WASHINGTON: Joe Biden a étrillé vendredi l'adoption en Géorgie d'une loi électorale présentée par les républicains pour rendre les élections plus «sûres» mais qui piétine, selon le président démocrate, «les valeurs américaines» en limitant l'accès aux urnes et visant particulièrement les électeurs afro-américains.
Dans cet Etat du Sud portant encore les plaies de la ségrégation, une mobilisation record, électeurs noirs en tête, a permis à Joe Biden de remporter l'Etat en novembre 2020. Une première pour un candidat démocrate à la Maison Blanche en près de trois décennies.
Et en janvier, les démocrates ont transformé l'essai avec les victoires surprises de leurs candidats, Jon Ossoff et Raphael Warnock, face aux deux sénateurs républicains sortants. Deux sièges qui ont permis à leur parti de reprendre le contrôle du Sénat.
Pour Donald Trump, qui n'a jamais concédé explicitement sa défaite, les victoires démocrates en Géorgie symbolisent bien les «fraudes» qui ont selon lui entaché le scrutin du 3 novembre. Malgré ses nombreuses actions en justice, elles n'ont jamais été démontrées.
Mais à travers les Etats-Unis, des responsables républicains citent désormais le «manque de confiance» dans le système électoral pour justifier quelque 250 projets de lois qui pourraient limiter l'accès au vote dans plus de 40 Etats, sur 50.
Et jeudi, le gouverneur républicain de la Géorgie, Brian Kemp, a promulgué l'un de ces textes, se disant «fier» de pouvoir assurer que les prochaines élections en Géorgie seraient «sûres, justes et accessibles».
«Félicitations à la Géorgie», a réagi vendredi Donald Trump dans un communiqué.
«Ils ont tiré les leçons de cette mascarade d'élection présidentielle en 2020», a-t-il ajouté en concluant: «Dommage que ces changements ne soient pas arrivés plus tôt!»
«Passé sombre»
«Triste jour pour la Géorgie», un rappel de son «passé sombre»: le texte a au contraire provoqué un tollé chez les démocrates.
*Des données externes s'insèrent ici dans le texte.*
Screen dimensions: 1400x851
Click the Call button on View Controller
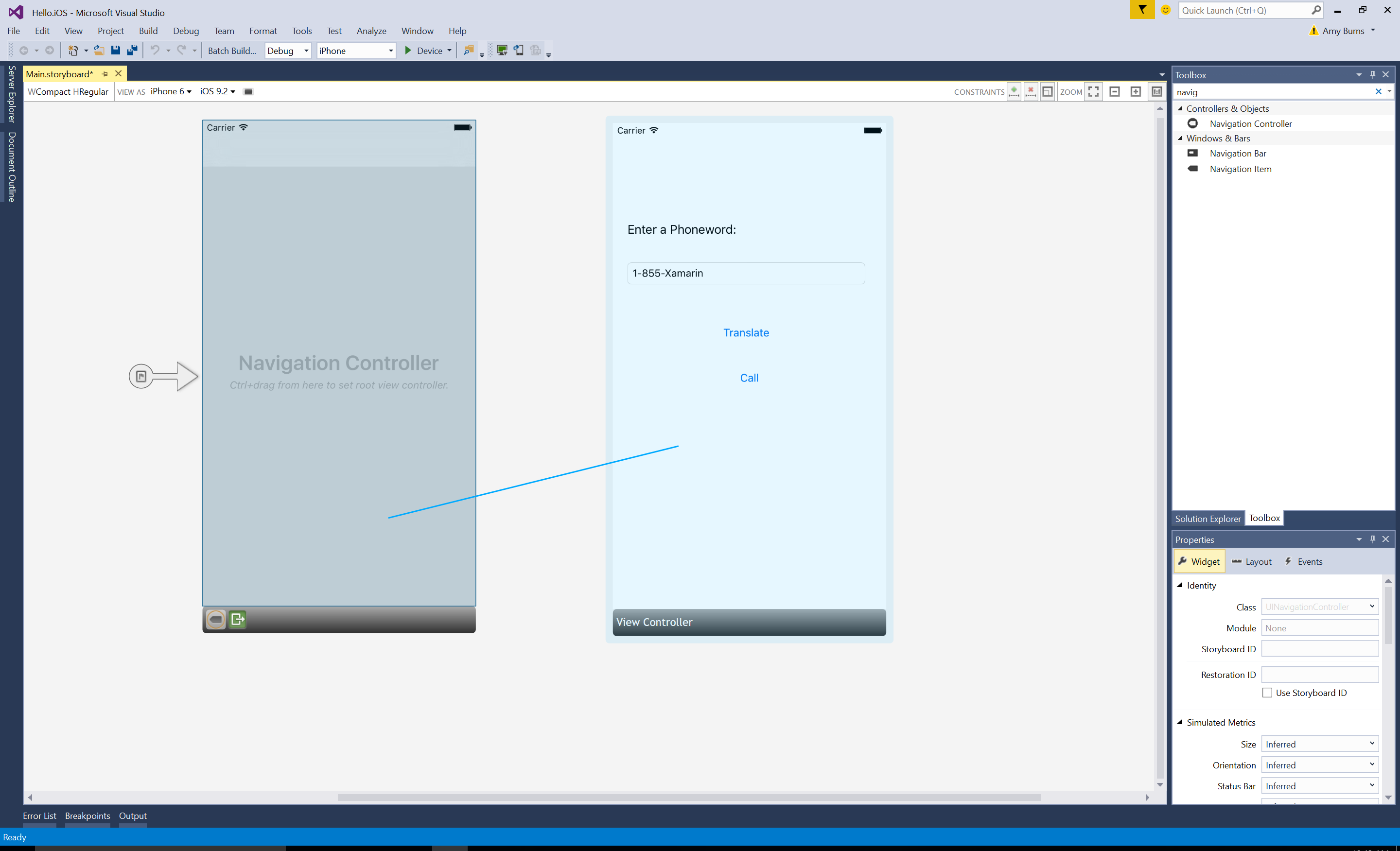point(749,377)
Avec en plus puissant porte-voix le président américain.
«C'est atroce», a lancé Joe Biden vendredi devant les journalistes.
«Ils ont approuvé une loi disant qu'on n'a pas le droit de donner de l'eau aux gens qui attendent pour voter», a-t-il dénoncé. «Pas besoin d'en savoir plus pour comprendre qu'il s'agit de pratiques punitives pour empêcher les gens de voter.»
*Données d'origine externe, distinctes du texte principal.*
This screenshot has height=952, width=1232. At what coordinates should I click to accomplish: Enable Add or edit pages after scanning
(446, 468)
Lors de la présidentielle de novembre, les électeurs avaient parfois attendu de longues heures pour pouvoir voter pendant les journées ouvertes au vote anticipé.
Des volontaires étaient alors passés distribuer des vivres dans la chaleur moite encore lourde de la Géorgie à l'automne.
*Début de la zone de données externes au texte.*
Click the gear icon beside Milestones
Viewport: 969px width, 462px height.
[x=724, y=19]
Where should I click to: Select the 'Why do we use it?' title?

Or la nouvelle loi interdit effectivement de donner de «la nourriture et des boissons à un électeur». Les responsables électoraux pourront néanmoins «donner accès à une fontaine».
Ce texte «va à l'encontre des valeurs américaines afin de priver les électeurs de leur droit de vote», a martelé le 46e président des Etats-Unis dans un communiqué.
«Nous avons l'obligation morale, et constitutionnelle, d'agir».
«Manque de confiance»
Avec la pandémie, les possibilités de voter par anticipation et par courrier avaient été élargies, «avec une hausse spectaculaire des bulletins envoyés par correspondance», affirme le texte de loi. Ces scrutins ont engendré un «manque important de confiance dans le système électoral» en Géorgie, poursuit-il.
La loi républicaine restreint le nombre d'urnes installées dans la rue pour déposer les bulletins («drop box») et leurs horaires d'ouverture, renforce les contrôles sur l'identité des électeurs votant par correspondance, et limite le délai autorisé pour demander ses bulletins par procuration.
«Cette loi sape notre démocratie et le pouvoir politique des électeurs noirs», a réagi la puissante association de défense des droits civiques, ACLU.
Dès jeudi, plusieurs organisations oeuvrant pour mobiliser les électeurs en Géorgie ont porté plainte contre la nouvelle législation.
De plus, à Washington, les démocrates promettent de tout faire pour adopter un vaste projet de loi qui renforcerait le droit de vote à travers les Etats-Unis.
Déjà adopté à la Chambre, le texte sera soumis à un vote au Sénat, a promis son chef démocrate Chuck Schumer.
Mais sa majorité est bien trop étroite pour qu'il y soit adopté en l'état, à moins d'une réforme explosive des règles de la chambre haute.
Malgré cette réalité, Joe Biden a exhorté vendredi le Congrès à adopter cette loi, en concluant: «Laissez le peuple voter.»